Engineers at Washington University in St. Louis report that while single abnormal cells can mechanically probe roughly 10 microns beyond what they directly touch, groups of epithelial cells can combine forces through collagen to sense features more than 100 microns away—an effect the researchers say could help explain how cancer cells navigate tissue.
Researchers at Washington University in St. Louis say they have identified a form of long-range mechanical sensing that allows cells to detect features far beyond the surfaces they are physically attached to.
The study—led by Amit Pathak, a professor of mechanical engineering and materials science at the university’s McKelvey School of Engineering, with PhD student Hongsheng Yu as a co-author—was published in Proceedings of the National Academy of Sciences in 2025.
How far cells can “feel”
According to the researchers, prior work from the group showed that single abnormal cells with “high front-rear polarity,” a trait associated with migrating cells, can detect physical cues up to about 10 microns beyond their immediate point of attachment. They do this by pulling on and deforming surrounding collagen fibers in the extracellular matrix, which can transmit information about what lies ahead.

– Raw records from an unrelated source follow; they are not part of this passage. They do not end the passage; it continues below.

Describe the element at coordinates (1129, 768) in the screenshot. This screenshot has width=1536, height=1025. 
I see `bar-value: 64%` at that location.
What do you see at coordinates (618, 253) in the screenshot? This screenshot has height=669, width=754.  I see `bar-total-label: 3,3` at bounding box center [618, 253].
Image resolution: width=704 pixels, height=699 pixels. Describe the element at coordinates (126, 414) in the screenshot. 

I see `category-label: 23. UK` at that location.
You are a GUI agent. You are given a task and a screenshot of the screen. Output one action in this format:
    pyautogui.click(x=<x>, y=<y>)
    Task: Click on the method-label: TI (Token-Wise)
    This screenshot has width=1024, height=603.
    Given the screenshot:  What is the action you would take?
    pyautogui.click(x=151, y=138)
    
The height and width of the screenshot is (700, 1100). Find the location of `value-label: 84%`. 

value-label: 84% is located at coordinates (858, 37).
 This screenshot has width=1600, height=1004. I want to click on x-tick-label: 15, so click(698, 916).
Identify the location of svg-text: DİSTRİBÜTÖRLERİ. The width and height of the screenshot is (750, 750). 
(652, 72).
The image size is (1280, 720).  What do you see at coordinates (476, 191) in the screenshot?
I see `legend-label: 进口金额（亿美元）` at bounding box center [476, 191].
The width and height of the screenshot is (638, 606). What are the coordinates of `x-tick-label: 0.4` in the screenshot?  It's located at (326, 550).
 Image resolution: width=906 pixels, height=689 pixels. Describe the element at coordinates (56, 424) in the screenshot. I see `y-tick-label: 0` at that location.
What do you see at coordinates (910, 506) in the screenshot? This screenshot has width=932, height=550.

In the new work, the team reports that epithelial cells—cells that line surfaces of many tissues—can extend that sensing range dramatically when they move and deform collagen as a collective. Using a collagen–polyacrylamide double-layer hydrogel system, the researchers found that epithelial cell collectives could mechanosense an underlying “basal” substrate at depths greater than 100 microns, as measured through cell clustering behavior and collagen deformation.
“Because it’s a collective of cells, they are generating higher forces,” Pathak said in a university release describing the research.
Modeling suggests a two-stage process
The researchers also used computational modeling to examine how collective forces translate into long-range sensing. The model described the behavior as unfolding in two broad stages: an initial phase of cell clustering accompanied by dynamic collagen deformation, followed by a phase of cell migration and dispersal.
In the experiments described in the paper’s abstract, stiffer underlying substrates were associated with higher collagen deformation and stiffening and with reduced dispersal of epithelial clusters.
Why it matters for cancer research
In a summary released by the university, the researchers suggest that the ability to detect what lies ahead could help cancer cells escape a tumor and navigate surrounding tissue. The release argues that understanding how sensing range is controlled could point to strategies aimed at disrupting a cancer cell’s ability to “feel” its path, potentially limiting migration.
The work was supported by the National Institutes of Health under grant R35GM128764 and the National Science Foundation’s Civil, Mechanical and Manufacturing Innovation program under grant 2209684.